Mahkemece davacının 08.11.2005-04.06.2007 ile 20.08.2007-31.12.2008 tarihleri arasında davalı işyerlerinde çalıştığı bu çalışma süresi içerisinde davalı E.. T.. A.Ş.’nin işyeri organizasyonu içerisinde yer alan dağıtım ve pazarlama işlerine ilişkin organizasyonu diğer davalıya devretmesinin söz konusu olduğu bu durumun işyerinin devri olarak kabul edilerek sonuca gidilmiştir.
Mahkemece davalılara ait tüm vergi kayıtları, ticaret sicil kayıtları, davalı işyerlerine ait SGK kayıtları getirtilmeden mütalaasına başvurulan bilirkişinin düzenlediği rapora itibarla karar verilmesi isabetli olmamıştır.
Davalı şirketler hakkında açılan Mersin 2. İş Mahkemesinin 2009/35 esas sayılı dava dosyasında davalı şirketler arasında organik bağ olduğu kabul edilerek işçilik alacaklarının tamamından her iki davalı şirketin sorumlu olduğu kabul edilmiştir. Yine dosya içerisindeki emsal dava dosyası olarak sunulan Kayseri 1. İş Mahkemesinin 04/06/2010 gün ve 2008/1123-2010/390 E-K sayılı kararında davalı şirketler arasında 01.05.2007 tarihinde işyeri devri olduğu kabul edilerek hüküm kurulmuş, kararın temyizi üzerine Yargıtay 9. Hukuk Dairesinin 2010-40390 esas; 2013/4263 karar sayılı ilamı ile faizin başlangıç tarihi yönünden düzeltilerek onanmasına karar verilmiştir. Bu itibarla öncelikle işyeri devrine ilişkin davalı işverenlere ait şirket kayıtları, vergi kayıtları, ticaret sicil kayıtları, SGK işyeri kayıtları dosya içine alınarak yukarıda açıklanan ilkeler doğrultusunda araştırma yapılarak davalı işverenler hakkında diğer işçiler tarafından açılan dava dosyaları da dikkate alınarak yapılacak araştırma sonucunda davalı şirketler arasındaki hukuki ilişkide işyeri devri, hizmet akdi devri, ödünç iş ilişkisi, organik bağ ve muvazaa olup olmadığı belirlenerek, oluşacak sonuca göre gerekirse ek rapor alınması suretiyle davalıların sorumluluğuna hükmedilmelidir.

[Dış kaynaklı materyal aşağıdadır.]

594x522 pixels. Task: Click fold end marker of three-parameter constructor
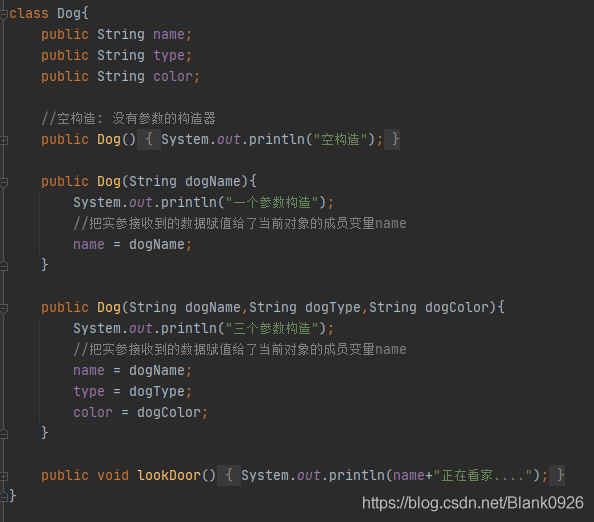pos(4,434)
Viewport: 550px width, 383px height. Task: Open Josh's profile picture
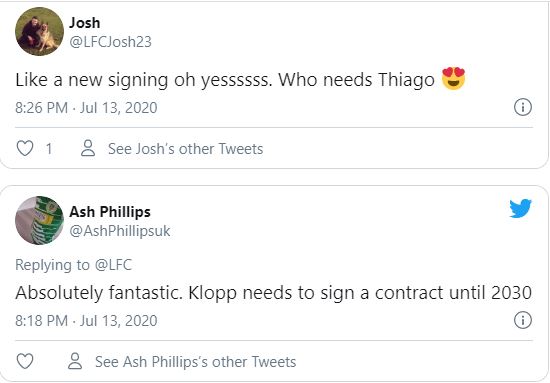(x=39, y=32)
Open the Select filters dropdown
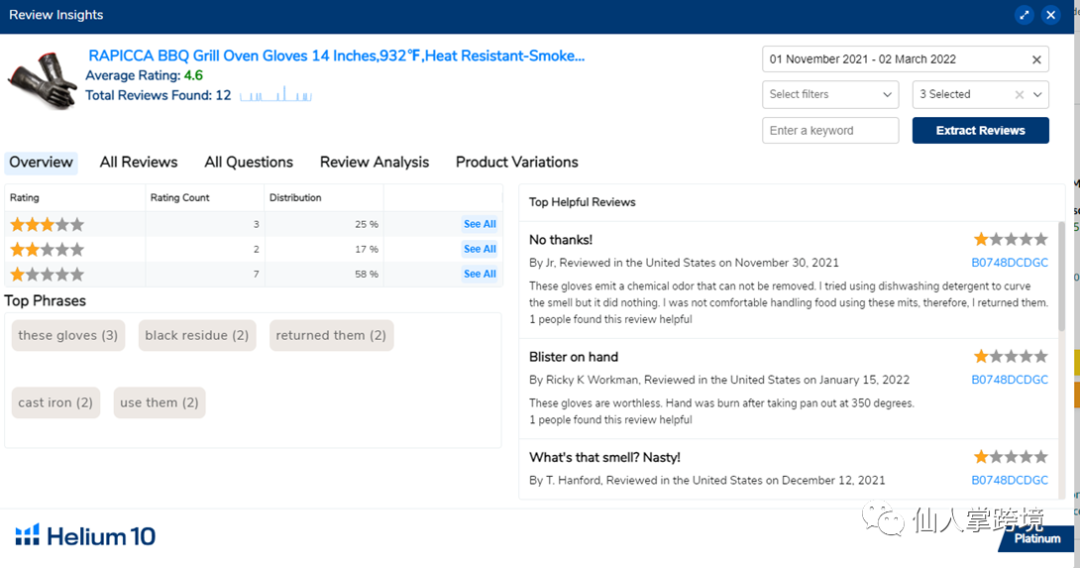1080x568 pixels. 830,95
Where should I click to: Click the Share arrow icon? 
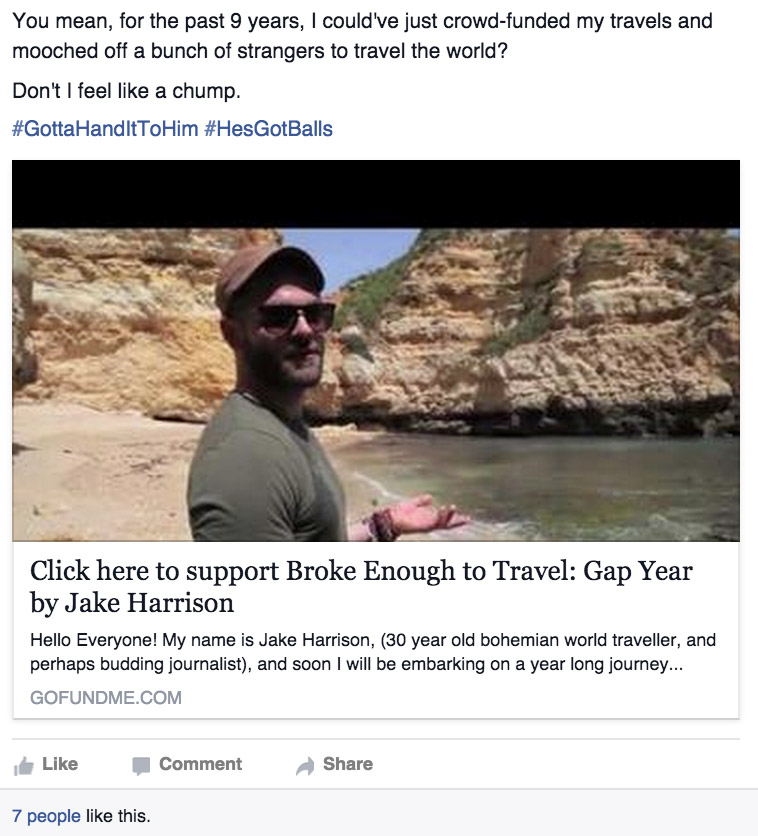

3-Mahkemece davacının dava konusu fazla mesai ve hafta tatili çalışması bulunmadığından fazla mesai ve hafta tatili ücret alacağı isteklerinin reddine karar verilmiştir. Davacı ile işyerinde aynı dönemde aynı işi yapan davacı tanığının açtığı işçilik alacağı davasında Mersin 2. İş Mahkemesinin 2009/35 esas sayılı dava dosyasında fazla mesai ve ulusal bayram genel tatil ücret isteklerinin kabulüne hükmedilmiş, karar davalı şirket vekili tarafından temyiz edildikten sonra temyizden feragat edildiği anlaşılmaktadır. Emsal dava dosyasının akibeti araştırılarak bu dava dosyasındaki deliller de dosya içerirsine alınarak dava konusu fazla mesai ve ulusal bayram genel tatil ücret istekleri yeniden değerlendirmeye tabi tutularak oluşacak sonuca göre bir karar verilmelidir.
Mahkemece eksik inceleme ile yazılı şekilde karar verilmesi hatalı olup bozmayı gerektirmiştir.
SONUÇ: Temyiz olunan kararın yukarıda yazılı sebeplerden BOZULMASINA, peşin alınan temyiz harcının istek halinde ilgiliye iadesine, 02.04.2014 gününde oybirliğiyle karar verildi.